Input material:
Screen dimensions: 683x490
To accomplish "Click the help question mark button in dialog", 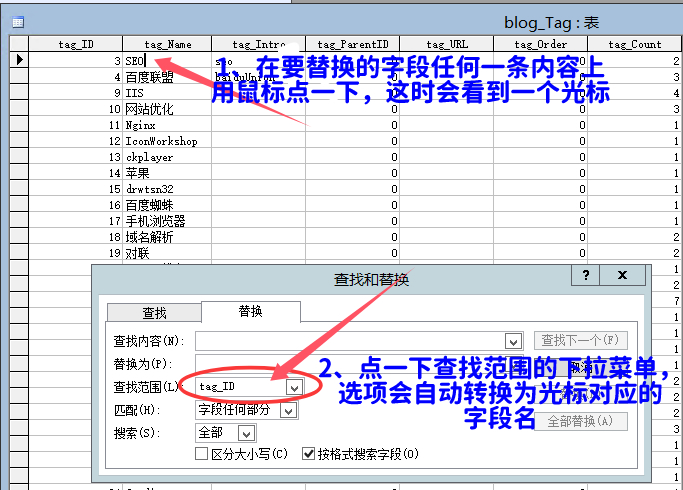I will point(585,276).
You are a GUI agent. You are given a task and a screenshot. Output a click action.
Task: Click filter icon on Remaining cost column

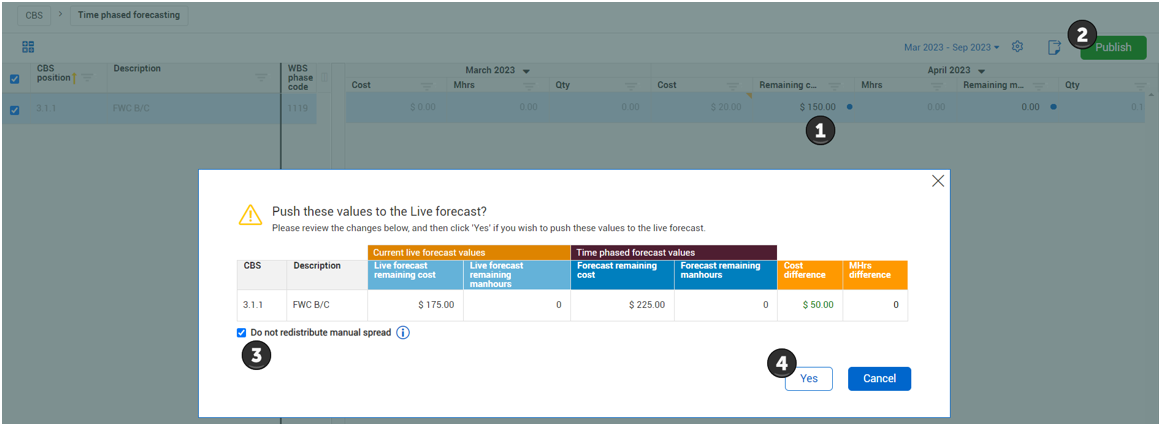[x=834, y=86]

Work instructions:
Only exact copies are wanted here. Write out the lines from the one containing "You are a GUI" through the end of the material and no others, omitting all pictures.

Output:
You are a GUI agent. You are given a task and a screenshot. Output a click action.
Task: Click filter icon on Remaining cost column

[x=834, y=86]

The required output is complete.